В большой, обшитой деревянными панелями приемной яркий свет солнца смягчался, превращаясь в легкую, приятную дымку. Переступив порог, Эльюрик остановился и услышал, как дверь тихо закрылась за ним. Аббат Радульфус сидел за столом у распахнутого окна, держа в руках перо. Какое-то время он не поднимал глаз от того, что писал. Его орлиный профиль, вырисовывающийся против света, казался темным и спокойным, высокий лоб и впалые щеки были очерчены золотистым ободком. Эльюрик испытывал благоговейный трепет перед аббатом и все же с надеждой и благодарностью потянулся к исходившим от Радульфуса спокойствию и уверенности, столь далеким от того, что чувствовал он сам.
Аббат закончил фразу и положил перо на стоящий перед ним бронзовый лоток.
– Ну, сын мой? Я слушаю. – Он поднял глаза. – Если у тебя есть необходимость во мне, говори смело.

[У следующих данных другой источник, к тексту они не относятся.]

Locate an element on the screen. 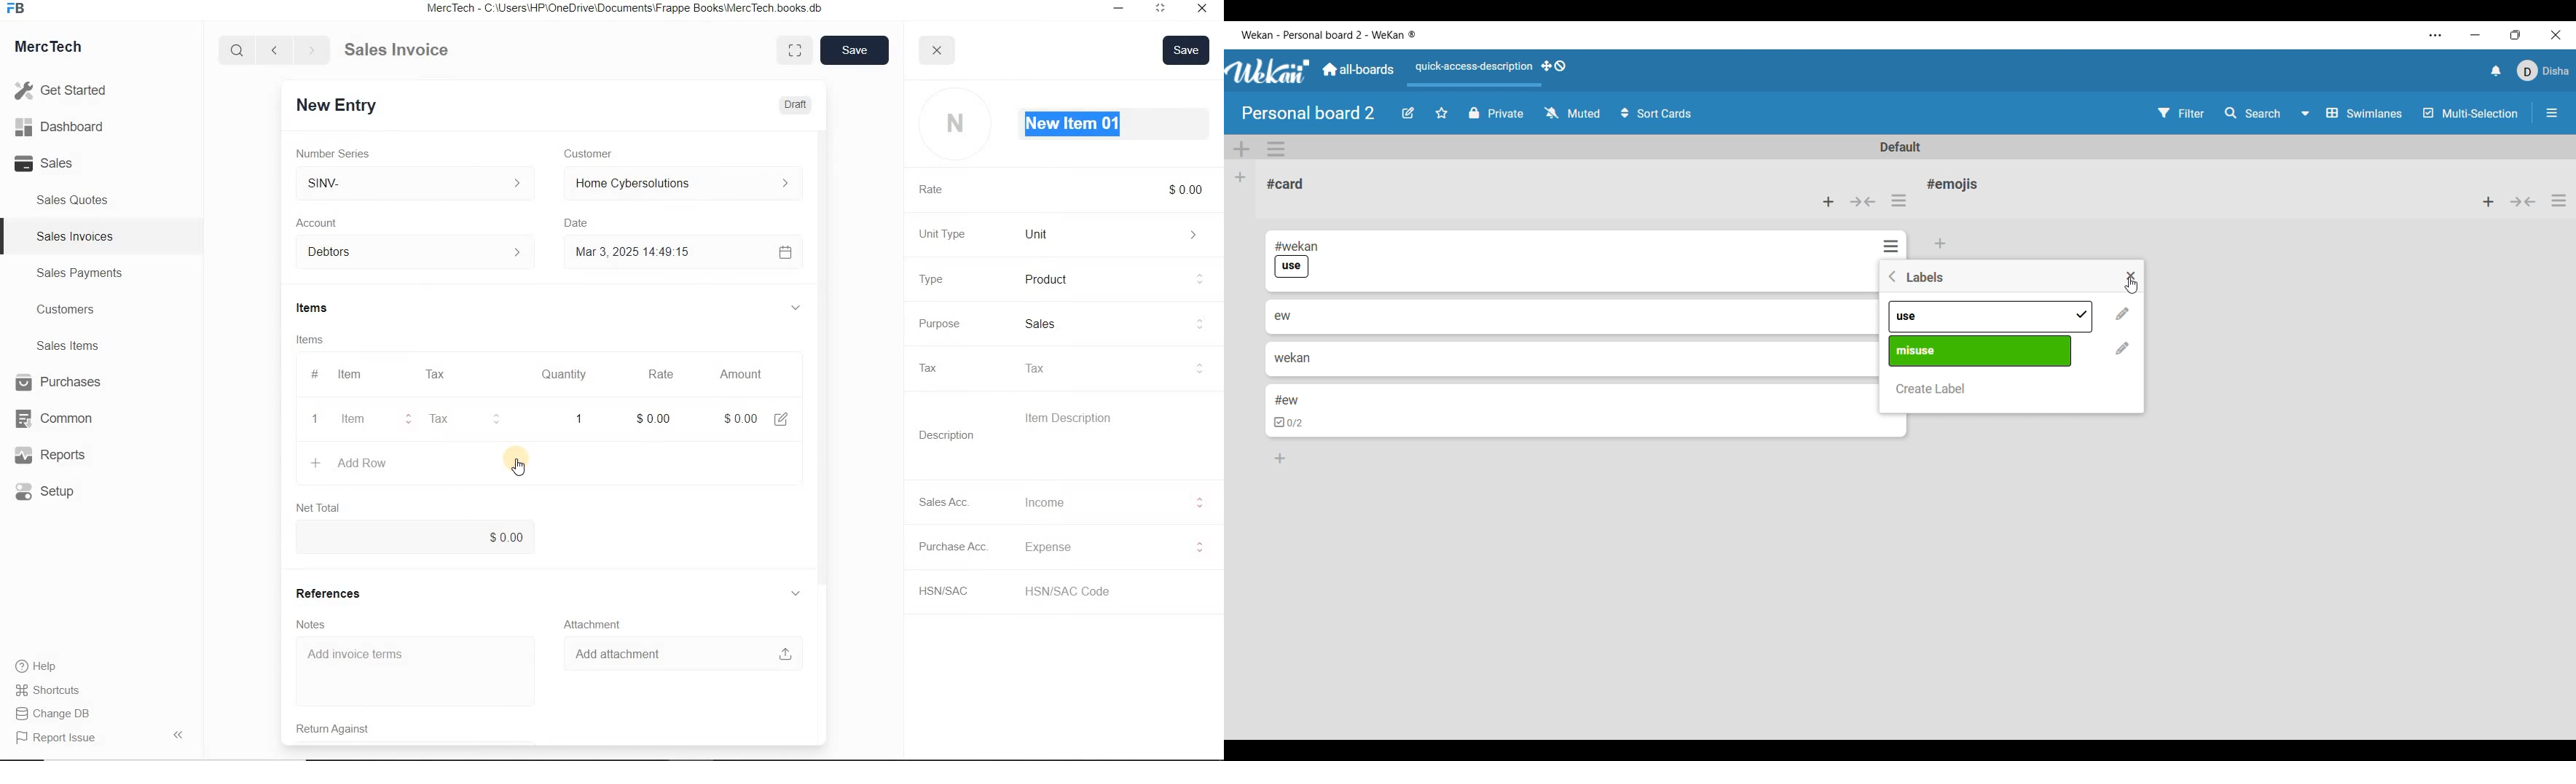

– Отец мой, – едва смог произнести Эльюрик. Его горло сжалось и пересохло, а голос звучал так слабо, что его с трудом можно было расслышать на другом конце комнаты. – Я в большой беде. Я даже не знаю, как рассказать о ней, не знаю, насколько это мой позор, а насколько моя вина. Видит Бог, я боролся, я постоянно молился, чтобы уберечься от зла. Я и проситель, и кающийся грешник, и все же я не согрешил и еще надеюсь, что милостью своей и пониманием ты спасешь меня от преступления.
Радульфус присмотрелся к Эльюрику внимательнее и увидел, какое сильное напряжение сковывает тело юноши, как он трепещет, словно натянутая тетива. Сверхчувствительный юноша, вечно мучимый угрызениями совести из-за проступков, которые часто были либо воображаемыми, либо столь простительными, что считать их грехом само по себе являлось преступлением, поскольку это значило идти против истины.

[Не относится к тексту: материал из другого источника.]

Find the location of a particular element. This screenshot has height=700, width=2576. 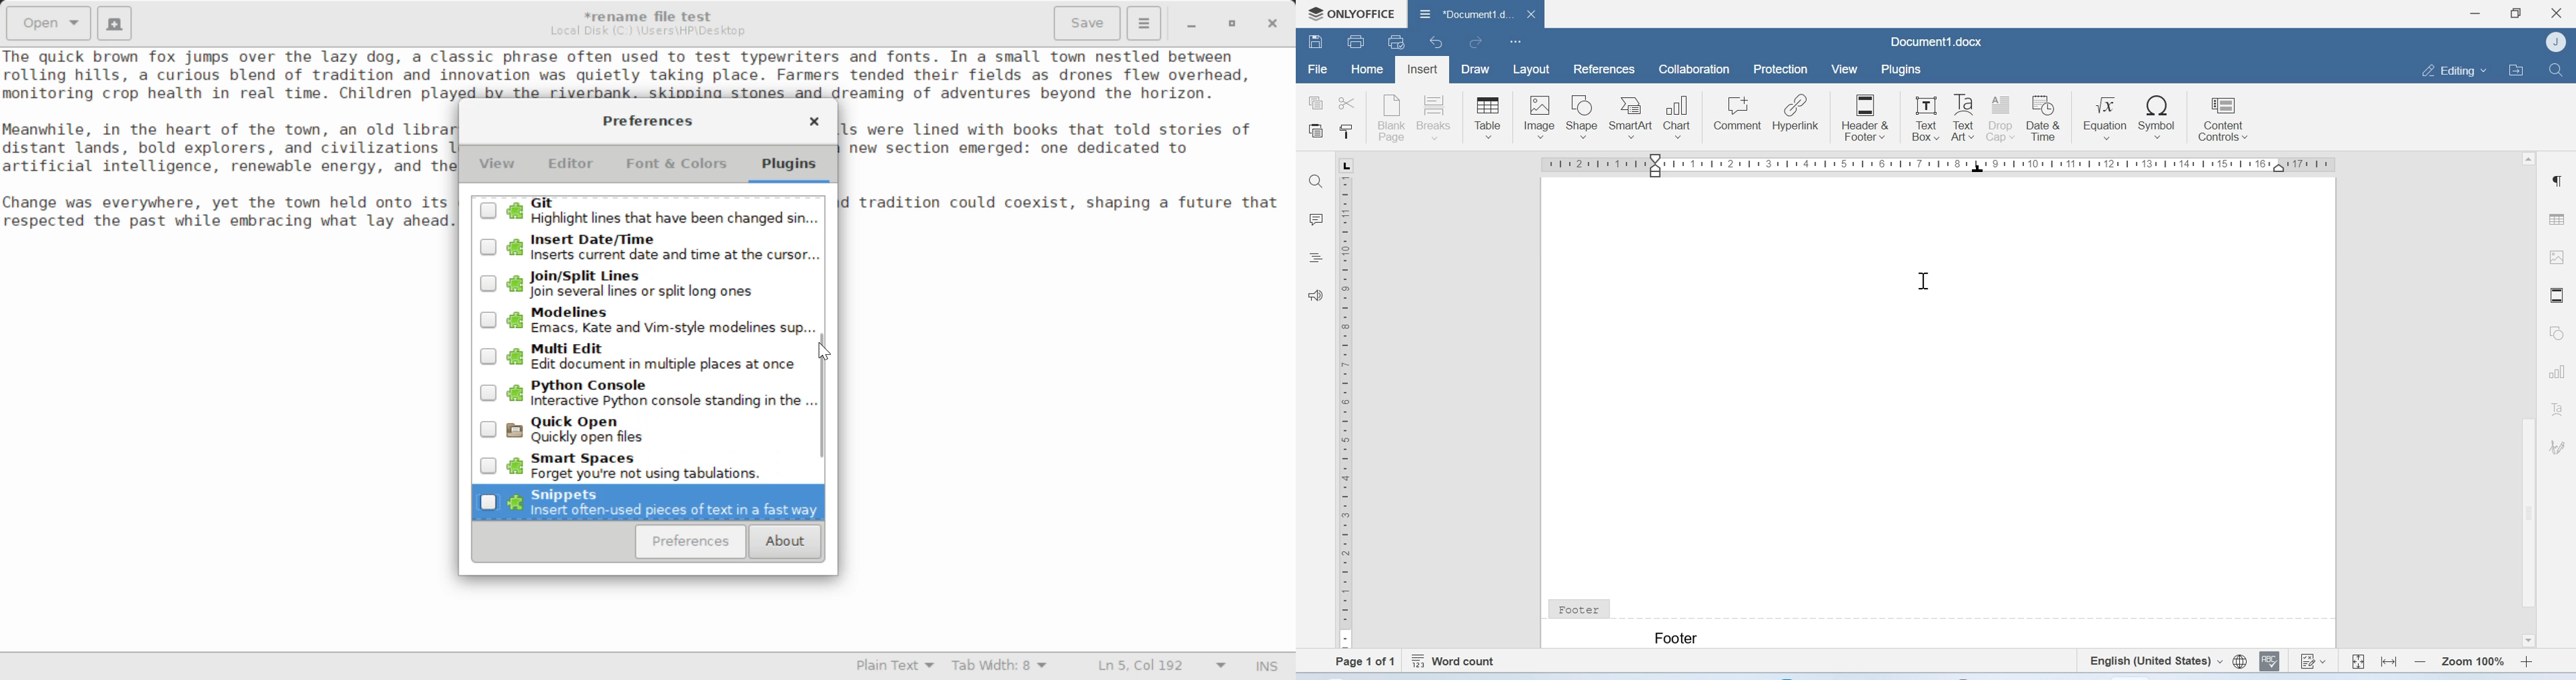

Plugins Tab Selected is located at coordinates (792, 169).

– Дитя мое, – промолвил аббат успокаивающим тоном, – насколько я тебя знаю, ты постоянно торопишься обвинить себя в тяжких грехах из-за всякой мелочи, которую разумный человек не счел бы достойной упоминания. Берегись впасть в гордыню! Ибо умеренность во всем не только ясный путь к совершенству, но самый верный и самый скромный. А теперь говори прямо, и давай вместе посмотрим, что можно сделать, чтобы покончить с твоей бедой. – И добавил, оживившись: – Подойди ближе! Я хочу видеть тебя хорошенько и слышать, что́ разумного ты скажешь.
Эльюрик, еле передвигая ноги, приблизился, облизал сухие губы и с такой силой сцепил перед собой дрожащие руки, что побелели костяшки пальцев.
– Отец мой, через восемь дней наступит день перенесения мощей святой Уинифред, и нужно отнести розу в уплату за дом в Форгейте… госпоже Перл, которая подарила его с таким условием… по договору…
– Да, – сказал Радульфус. – Я знаю. И что же?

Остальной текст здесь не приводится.